“I give you a new commandment, that you love one another. Just as I have loved you, you also should love one another.” -John 13:34
In just a few days’ time, I will be on my way to visit my friends in the Morogoro Diocese of the Evangelical Lutheran Church in Tanzania. I will be accompanying four women from the Arkansas-Oklahoma Synod who are going to Tanzania to begin building relationships between women in our synod and women in the diocese. This is not a “service trip.” We are not going to “do for…” the people there. We are going, quite simply, to get to know one another better, so that we might accompany one another in mission and ministry more effectively in the future. We offer ourselves. They offer themselves. We will give and receive. They will give and receive. Together, we will learn from one another in a deeper way what Jesus means when he tells us to love one another as he has loved us. We will celebrate both the ways we are different and the ways we share a common humanity and faith.
It is striking to me that Jesus’ new commandment to love one another as he loved us (which he demonstrated by washing his disciple’s feet – the master serving the student) is sandwiched in between Judas leaving the upper room to betray Jesus and Jesus telling Peter that he will deny him three times. Between betrayal and denial, Jesus calls his disciples to a servant-love that will bind them to one another in the dark and painful days that lie immediately ahead of them, and on the challenging and often dangerous journey they will take following the Resurrection and Pentecost.
Learning to love like Jesus loves, means doing the hard work of figuring out how to love one another when we find ourselves living in the tension between betrayal and denial. No easy task.
What I hope and pray we will all learn during our time in Tanzania is that Jesus’ love is so powerful that it transcends a world that is fractured by factions and fighting. I hope we will experience how Jesus’ love binds disciples across cultures and languages and nations and anything else that might divide us. I pray that Jesus’ love will move us beyond platitudes and paternalism, beyond romantic mushiness and sentimental sweetness, to take seriously those things that divide us, embrace the wonder of our diversity and motivate us to work together for the good of all people. All people.

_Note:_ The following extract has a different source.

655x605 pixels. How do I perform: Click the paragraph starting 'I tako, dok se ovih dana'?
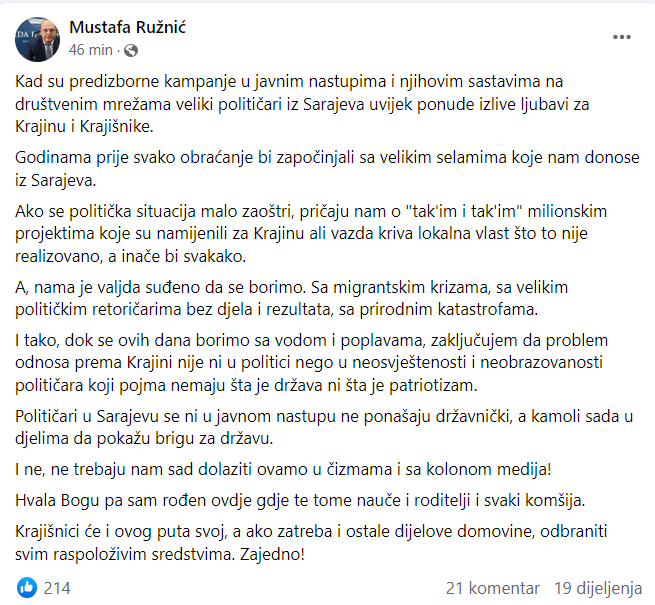click(311, 363)
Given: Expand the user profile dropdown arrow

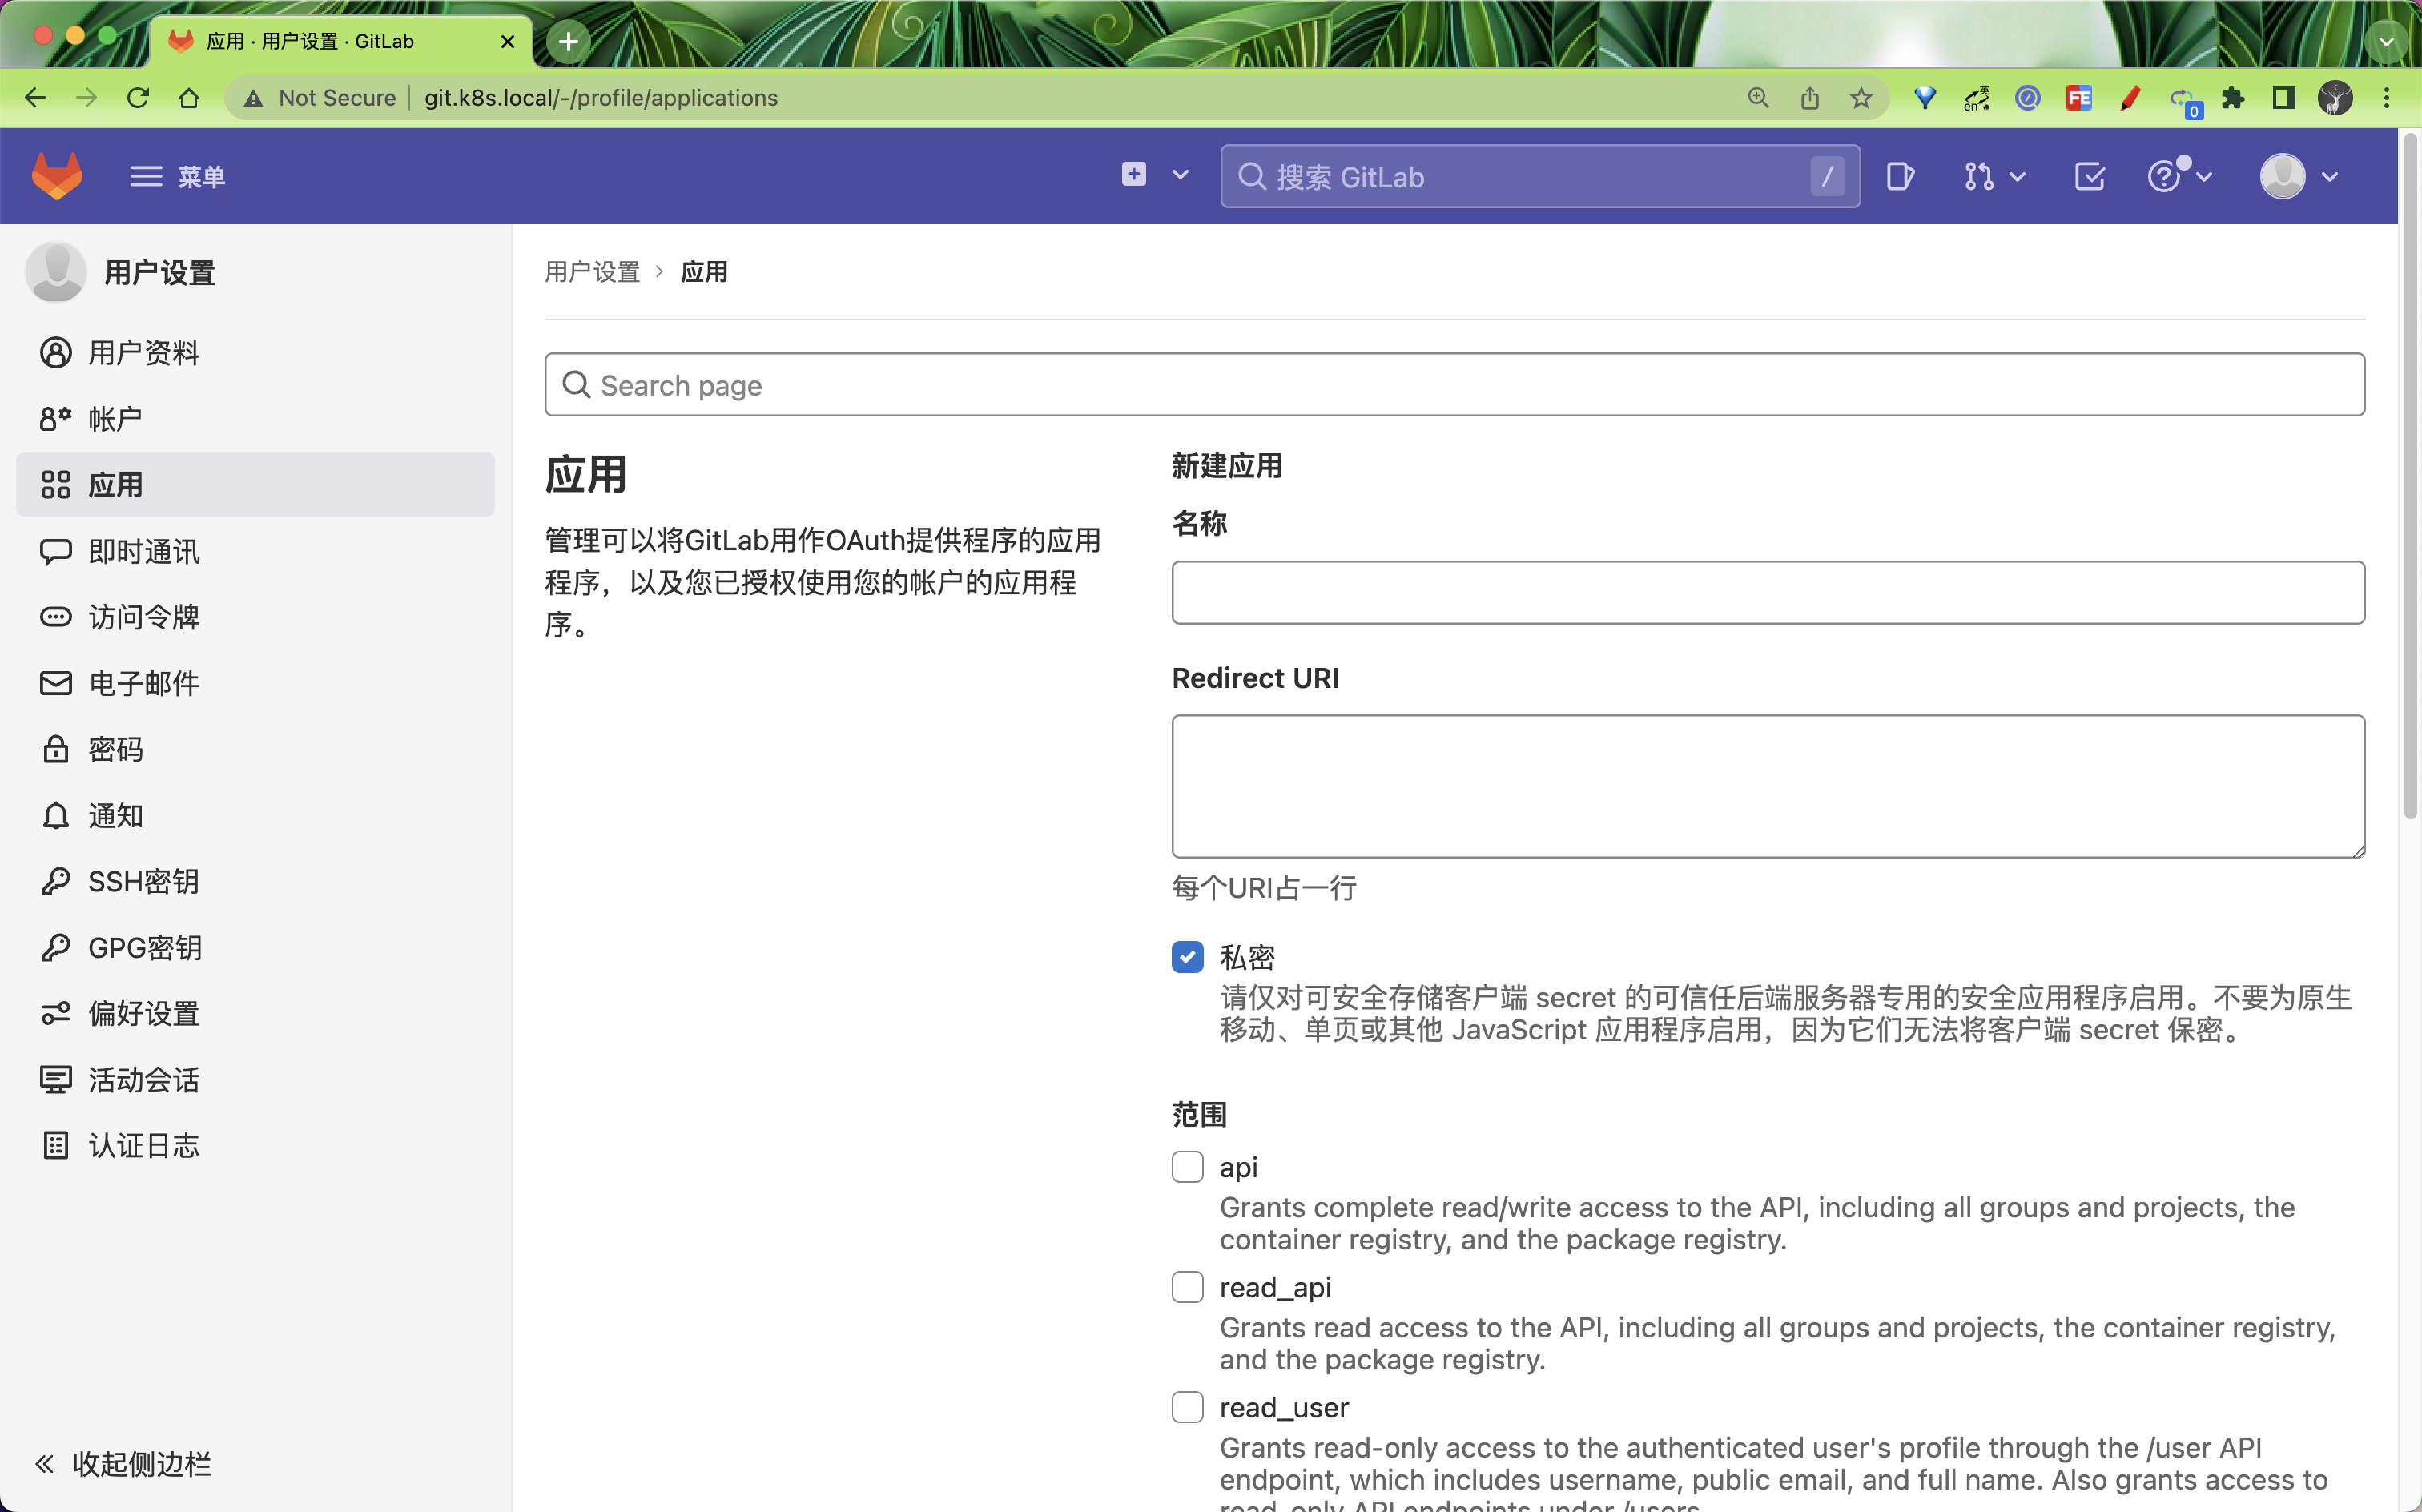Looking at the screenshot, I should coord(2331,176).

In a world where fleeing immigrants are treated as less than human, where people are attacked in subtle and not-so-subtle ways because of the color of their skin, the language they speak, the religion they practice, their orientation or their gender, learning to love in the way of Jesus is a critical step in learning how to walk together as siblings and as friends.
Sometimes, it takes going half way around the world to figure that out.